### Brief 1
In the entries, copy out the lines starting at the one containing "3911718 (510, 39)" and ending at the one containing "Strona zasobów muzeum (140, 544)", with both of those lines included.

======== Extract

November 1, 2018 at 3:00 PM to 4:30 PM

Location:201D St. Patrick's Building
Audience:Anyone

Climate Commons Fall 2018 Workshop

(In partnership with the Institute for the Comparative Study of Literature, Art, and Culture)

On Waste and Time

Guest Facilitator: Kyveli Mavrokordopoulou, École des hautes études en sciences sociales, Paris

(Visiting Scholar, Carleton University)

Waste never really disappears. Waste accumulates and persists in the environment and as a result, introduces complex temporalities. In industrial societies of mass consumption, different types of waste are produced on a daily basis, and demand extended storage or disposal solutions. In this regard, it stands among the major environmental concerns of our time that confront humans with inhuman and non-human factors, by its temporality, non-locality and evasive nature. Scientific research around waste management may attempt to find definitive solutions (e.g. deep geological disposals for nuclear waste), but some types of waste resist any solution, and fail to be contained, determinate, or calculable (Hird, 2012).

================

### Brief 2
According to the workshop announcement, what do some types of waste fail to be? List each one.

======== Records for this exercise

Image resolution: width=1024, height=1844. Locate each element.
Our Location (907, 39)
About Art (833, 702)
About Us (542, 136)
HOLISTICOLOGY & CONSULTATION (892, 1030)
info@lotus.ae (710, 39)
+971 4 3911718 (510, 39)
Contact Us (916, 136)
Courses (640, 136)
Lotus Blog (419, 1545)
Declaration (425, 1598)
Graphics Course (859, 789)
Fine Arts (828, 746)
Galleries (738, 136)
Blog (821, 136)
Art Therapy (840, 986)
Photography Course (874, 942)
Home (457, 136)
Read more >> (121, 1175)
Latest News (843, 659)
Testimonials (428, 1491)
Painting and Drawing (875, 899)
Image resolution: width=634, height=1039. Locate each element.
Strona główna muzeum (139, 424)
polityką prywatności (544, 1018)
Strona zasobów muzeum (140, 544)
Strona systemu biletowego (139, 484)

================
======== Records for this exercise

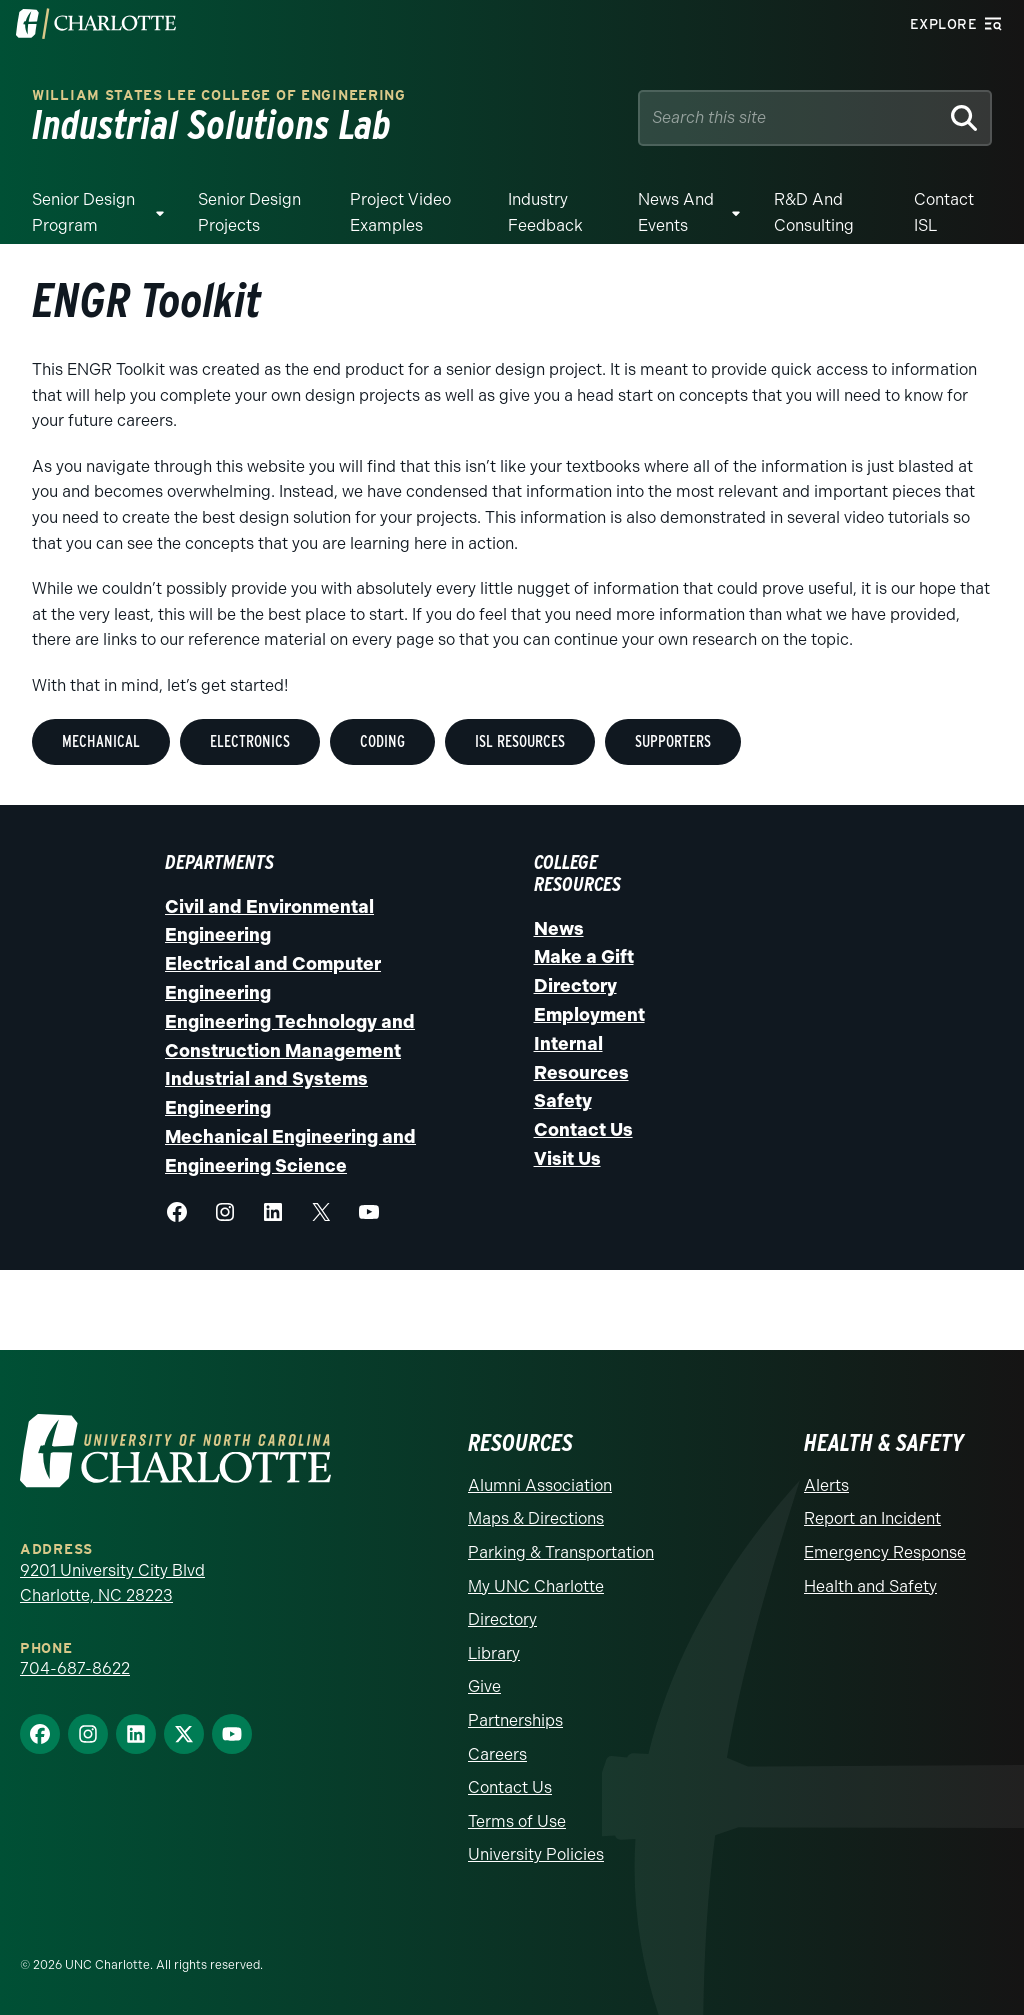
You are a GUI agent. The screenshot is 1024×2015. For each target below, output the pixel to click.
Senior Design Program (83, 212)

================
======== Records for this exercise

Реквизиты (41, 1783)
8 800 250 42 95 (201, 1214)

================

### Full answer 1
+971 4 3911718 (510, 39)
Contact Us (916, 136)
Courses (640, 136)
Lotus Blog (419, 1545)
Declaration (425, 1598)
Graphics Course (859, 789)
Fine Arts (828, 746)
Galleries (738, 136)
Blog (821, 136)
Art Therapy (840, 986)
Photography Course (874, 942)
Home (457, 136)
Read more >> (121, 1175)
Latest News (843, 659)
Testimonials (428, 1491)
Painting and Drawing (875, 899)
Image resolution: width=634, height=1039. Locate each element.
Strona główna muzeum (139, 424)
polityką prywatności (544, 1018)
Strona zasobów muzeum (140, 544)

### Full answer 2
Contained
Determinate
Calculable